# Directive:
Can you write out every line of the data below word for word?

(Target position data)
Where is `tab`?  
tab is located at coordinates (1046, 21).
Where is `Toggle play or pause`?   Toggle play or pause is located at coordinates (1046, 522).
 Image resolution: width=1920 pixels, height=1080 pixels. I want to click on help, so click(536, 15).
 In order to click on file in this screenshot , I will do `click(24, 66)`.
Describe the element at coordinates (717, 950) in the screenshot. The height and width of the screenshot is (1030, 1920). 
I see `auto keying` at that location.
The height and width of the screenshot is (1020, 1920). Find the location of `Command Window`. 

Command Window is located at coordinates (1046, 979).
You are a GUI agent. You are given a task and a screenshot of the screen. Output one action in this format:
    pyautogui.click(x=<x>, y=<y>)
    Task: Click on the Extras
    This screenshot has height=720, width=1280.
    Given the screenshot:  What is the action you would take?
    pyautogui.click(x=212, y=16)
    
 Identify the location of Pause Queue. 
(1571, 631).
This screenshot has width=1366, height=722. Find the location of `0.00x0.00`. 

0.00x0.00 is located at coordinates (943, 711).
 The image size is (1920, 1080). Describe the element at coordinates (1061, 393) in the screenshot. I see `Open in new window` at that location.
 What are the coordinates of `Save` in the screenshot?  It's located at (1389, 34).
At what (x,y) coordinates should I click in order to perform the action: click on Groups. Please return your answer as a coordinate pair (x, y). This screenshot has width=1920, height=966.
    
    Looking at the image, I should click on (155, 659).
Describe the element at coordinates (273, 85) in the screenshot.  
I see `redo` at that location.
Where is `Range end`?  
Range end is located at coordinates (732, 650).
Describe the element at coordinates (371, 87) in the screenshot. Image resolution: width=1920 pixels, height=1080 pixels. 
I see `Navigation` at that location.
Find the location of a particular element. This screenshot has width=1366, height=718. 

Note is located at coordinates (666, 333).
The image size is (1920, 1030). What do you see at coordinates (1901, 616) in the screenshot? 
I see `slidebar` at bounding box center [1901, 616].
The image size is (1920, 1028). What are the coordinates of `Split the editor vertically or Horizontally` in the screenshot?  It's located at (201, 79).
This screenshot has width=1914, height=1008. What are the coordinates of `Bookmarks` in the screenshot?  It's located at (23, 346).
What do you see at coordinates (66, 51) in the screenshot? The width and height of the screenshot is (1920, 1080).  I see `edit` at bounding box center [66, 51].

# The completed task:
Where is `tab`?  
tab is located at coordinates (1046, 21).
Where is `Toggle play or pause`?   Toggle play or pause is located at coordinates (1046, 522).
 Image resolution: width=1920 pixels, height=1080 pixels. I want to click on help, so click(536, 15).
 In order to click on file in this screenshot , I will do `click(24, 66)`.
Describe the element at coordinates (717, 950) in the screenshot. The height and width of the screenshot is (1030, 1920). 
I see `auto keying` at that location.
The height and width of the screenshot is (1020, 1920). Find the location of `Command Window`. 

Command Window is located at coordinates (1046, 979).
You are a GUI agent. You are given a task and a screenshot of the screen. Output one action in this format:
    pyautogui.click(x=<x>, y=<y>)
    Task: Click on the Extras
    This screenshot has height=720, width=1280.
    Given the screenshot:  What is the action you would take?
    pyautogui.click(x=212, y=16)
    
 Identify the location of Pause Queue. 
(1571, 631).
This screenshot has width=1366, height=722. Find the location of `0.00x0.00`. 

0.00x0.00 is located at coordinates (943, 711).
 The image size is (1920, 1080). Describe the element at coordinates (1061, 393) in the screenshot. I see `Open in new window` at that location.
 What are the coordinates of `Save` in the screenshot?  It's located at (1389, 34).
At what (x,y) coordinates should I click in order to perform the action: click on Groups. Please return your answer as a coordinate pair (x, y). This screenshot has width=1920, height=966.
    
    Looking at the image, I should click on (155, 659).
Describe the element at coordinates (273, 85) in the screenshot.  
I see `redo` at that location.
Where is `Range end`?  
Range end is located at coordinates (732, 650).
Describe the element at coordinates (371, 87) in the screenshot. Image resolution: width=1920 pixels, height=1080 pixels. 
I see `Navigation` at that location.
Find the location of a particular element. This screenshot has width=1366, height=718. 

Note is located at coordinates (666, 333).
The image size is (1920, 1030). What do you see at coordinates (1901, 616) in the screenshot? 
I see `slidebar` at bounding box center [1901, 616].
The image size is (1920, 1028). What are the coordinates of `Split the editor vertically or Horizontally` in the screenshot?  It's located at (201, 79).
This screenshot has width=1914, height=1008. What are the coordinates of `Bookmarks` in the screenshot?  It's located at (23, 346).
What do you see at coordinates (66, 51) in the screenshot? The width and height of the screenshot is (1920, 1080).  I see `edit` at bounding box center [66, 51].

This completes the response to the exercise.